**What is expected:** Transcribe the following records in full, exactly as shown.

Records for processing START

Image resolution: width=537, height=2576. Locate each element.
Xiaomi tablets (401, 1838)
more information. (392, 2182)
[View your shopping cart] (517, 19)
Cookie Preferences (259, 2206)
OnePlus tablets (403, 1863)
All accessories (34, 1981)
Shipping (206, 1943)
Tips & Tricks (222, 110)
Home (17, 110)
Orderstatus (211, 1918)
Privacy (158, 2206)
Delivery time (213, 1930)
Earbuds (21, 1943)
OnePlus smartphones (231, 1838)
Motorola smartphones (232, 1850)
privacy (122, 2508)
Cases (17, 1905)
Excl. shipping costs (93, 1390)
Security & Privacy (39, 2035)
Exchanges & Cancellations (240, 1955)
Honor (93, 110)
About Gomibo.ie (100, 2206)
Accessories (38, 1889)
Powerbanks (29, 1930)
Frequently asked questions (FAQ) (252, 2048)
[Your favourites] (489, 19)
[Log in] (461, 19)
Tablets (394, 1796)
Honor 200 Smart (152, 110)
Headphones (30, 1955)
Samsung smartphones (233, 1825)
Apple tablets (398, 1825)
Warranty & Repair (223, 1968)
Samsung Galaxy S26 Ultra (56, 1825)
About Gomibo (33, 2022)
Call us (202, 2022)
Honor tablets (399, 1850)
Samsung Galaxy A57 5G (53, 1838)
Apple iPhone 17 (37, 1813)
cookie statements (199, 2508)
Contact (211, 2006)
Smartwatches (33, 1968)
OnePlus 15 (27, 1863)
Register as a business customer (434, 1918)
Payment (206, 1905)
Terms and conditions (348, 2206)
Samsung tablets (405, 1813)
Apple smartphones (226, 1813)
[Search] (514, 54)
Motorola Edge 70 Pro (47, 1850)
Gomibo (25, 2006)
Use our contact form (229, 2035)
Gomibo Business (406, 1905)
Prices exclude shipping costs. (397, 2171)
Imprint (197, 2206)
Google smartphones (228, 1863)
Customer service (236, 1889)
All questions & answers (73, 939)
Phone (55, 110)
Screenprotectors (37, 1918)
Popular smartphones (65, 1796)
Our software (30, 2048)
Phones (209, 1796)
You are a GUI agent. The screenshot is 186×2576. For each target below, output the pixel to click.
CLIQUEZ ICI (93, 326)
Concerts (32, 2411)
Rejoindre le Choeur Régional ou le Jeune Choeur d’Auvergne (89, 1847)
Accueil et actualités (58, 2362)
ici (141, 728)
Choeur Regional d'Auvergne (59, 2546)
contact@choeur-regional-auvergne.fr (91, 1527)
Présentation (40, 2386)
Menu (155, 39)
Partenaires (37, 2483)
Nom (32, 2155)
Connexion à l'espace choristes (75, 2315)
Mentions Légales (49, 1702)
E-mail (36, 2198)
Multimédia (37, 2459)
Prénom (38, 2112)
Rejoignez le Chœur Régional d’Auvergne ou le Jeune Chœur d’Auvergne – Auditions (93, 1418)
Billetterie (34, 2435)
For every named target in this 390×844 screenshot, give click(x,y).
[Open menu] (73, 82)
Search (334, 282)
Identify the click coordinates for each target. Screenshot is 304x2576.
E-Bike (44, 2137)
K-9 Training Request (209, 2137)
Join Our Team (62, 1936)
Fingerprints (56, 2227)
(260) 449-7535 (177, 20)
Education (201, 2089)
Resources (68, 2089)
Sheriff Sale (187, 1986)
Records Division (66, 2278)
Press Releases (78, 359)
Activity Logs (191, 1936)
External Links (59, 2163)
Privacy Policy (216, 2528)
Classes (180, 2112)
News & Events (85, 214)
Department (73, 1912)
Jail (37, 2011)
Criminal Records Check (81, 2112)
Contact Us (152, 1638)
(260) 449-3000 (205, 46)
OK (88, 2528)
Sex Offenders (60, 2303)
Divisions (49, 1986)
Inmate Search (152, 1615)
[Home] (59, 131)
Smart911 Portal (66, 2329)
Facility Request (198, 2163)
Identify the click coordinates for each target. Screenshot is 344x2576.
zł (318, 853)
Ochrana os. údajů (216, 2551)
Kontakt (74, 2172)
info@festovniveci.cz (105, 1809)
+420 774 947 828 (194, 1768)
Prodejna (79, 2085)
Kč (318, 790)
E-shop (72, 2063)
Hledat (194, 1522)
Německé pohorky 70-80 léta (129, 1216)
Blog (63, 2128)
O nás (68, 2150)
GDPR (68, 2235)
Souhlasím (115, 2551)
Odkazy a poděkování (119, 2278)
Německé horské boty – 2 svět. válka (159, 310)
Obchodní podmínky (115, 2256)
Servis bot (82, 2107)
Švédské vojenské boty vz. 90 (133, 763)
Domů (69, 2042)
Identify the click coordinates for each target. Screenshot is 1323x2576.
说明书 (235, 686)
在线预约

Records for processing END

**Answer:**
Image resolution: width=537, height=2576. Locate each element.
Xiaomi tablets (401, 1838)
more information. (392, 2182)
[View your shopping cart] (517, 19)
Cookie Preferences (259, 2206)
OnePlus tablets (403, 1863)
All accessories (34, 1981)
Shipping (206, 1943)
Tips & Tricks (222, 110)
Home (17, 110)
Orderstatus (211, 1918)
Privacy (158, 2206)
Delivery time (213, 1930)
Earbuds (21, 1943)
OnePlus smartphones (231, 1838)
Motorola smartphones (232, 1850)
privacy (122, 2508)
Cases (17, 1905)
Excl. shipping costs (93, 1390)
Security & Privacy (39, 2035)
Exchanges & Cancellations (240, 1955)
Honor (93, 110)
About Gomibo.ie (100, 2206)
Accessories (38, 1889)
Powerbanks (29, 1930)
Frequently asked questions (FAQ) (252, 2048)
[Your favourites] (489, 19)
[Log in] (461, 19)
Tablets (394, 1796)
Honor 200 Smart (152, 110)
Headphones (30, 1955)
Samsung smartphones (233, 1825)
Apple tablets (398, 1825)
Warranty & Repair (223, 1968)
Samsung Galaxy S26 Ultra (56, 1825)
About Gomibo (33, 2022)
Call us (202, 2022)
Honor tablets (399, 1850)
Samsung Galaxy A57 5G (53, 1838)
Apple iPhone 17 (37, 1813)
cookie statements (199, 2508)
Contact (211, 2006)
Smartwatches (33, 1968)
OnePlus 15 (27, 1863)
Register as a business customer (434, 1918)
Payment (206, 1905)
Terms and conditions (348, 2206)
Samsung tablets (405, 1813)
Apple smartphones (226, 1813)
[Search] (514, 54)
Motorola Edge 70 Pro (47, 1850)
Gomibo (25, 2006)
Use our contact form (229, 2035)
Gomibo Business (406, 1905)
Prices exclude shipping costs. (397, 2171)
Imprint (197, 2206)
Google smartphones (228, 1863)
Customer service (236, 1889)
All questions & answers (73, 939)
Phone (55, 110)
Screenprotectors (37, 1918)
Popular smartphones (65, 1796)
Our software (30, 2048)
Phones (209, 1796)
You are a GUI agent. The screenshot is 186×2576. For each target below, output the pixel to click.
CLIQUEZ ICI (93, 326)
Concerts (32, 2411)
Rejoindre le Choeur Régional ou le Jeune Choeur d’Auvergne (89, 1847)
Accueil et actualités (58, 2362)
ici (141, 728)
Choeur Regional d'Auvergne (59, 2546)
contact@choeur-regional-auvergne.fr (91, 1527)
Présentation (40, 2386)
Menu (155, 39)
Partenaires (37, 2483)
Nom (32, 2155)
Connexion à l'espace choristes (75, 2315)
Mentions Légales (49, 1702)
E-mail (36, 2198)
Multimédia (37, 2459)
Prénom (38, 2112)
Rejoignez le Chœur Régional d’Auvergne ou le Jeune Chœur d’Auvergne – Auditions (93, 1418)
Billetterie (34, 2435)
For every named target in this 390×844 screenshot, give click(x,y).
[Open menu] (73, 82)
Search (334, 282)
Identify the click coordinates for each target. Screenshot is 304x2576.
E-Bike (44, 2137)
K-9 Training Request (209, 2137)
Join Our Team (62, 1936)
Fingerprints (56, 2227)
(260) 449-7535 (177, 20)
Education (201, 2089)
Resources (68, 2089)
Sheriff Sale (187, 1986)
Records Division (66, 2278)
Press Releases (78, 359)
Activity Logs (191, 1936)
External Links (59, 2163)
Privacy Policy (216, 2528)
Classes (180, 2112)
News & Events (85, 214)
Department (73, 1912)
Jail (37, 2011)
Criminal Records Check (81, 2112)
Contact Us (152, 1638)
(260) 449-3000 (205, 46)
OK (88, 2528)
Sex Offenders (60, 2303)
Divisions (49, 1986)
Inmate Search (152, 1615)
[Home] (59, 131)
Smart911 Portal (66, 2329)
Facility Request (198, 2163)
Identify the click coordinates for each target. Screenshot is 344x2576.
zł (318, 853)
Ochrana os. údajů (216, 2551)
Kontakt (74, 2172)
info@festovniveci.cz (105, 1809)
+420 774 947 828 (194, 1768)
Prodejna (79, 2085)
Kč (318, 790)
E-shop (72, 2063)
Hledat (194, 1522)
Německé pohorky 70-80 léta (129, 1216)
Blog (63, 2128)
O nás (68, 2150)
GDPR (68, 2235)
Souhlasím (115, 2551)
Odkazy a poděkování (119, 2278)
Německé horské boty – 2 svět. válka (159, 310)
Obchodní podmínky (115, 2256)
Servis bot (82, 2107)
Švédské vojenské boty vz. 90 (133, 763)
Domů (69, 2042)
Identify the click coordinates for each target. Screenshot is 1323x2576.
说明书 (235, 686)
在线预约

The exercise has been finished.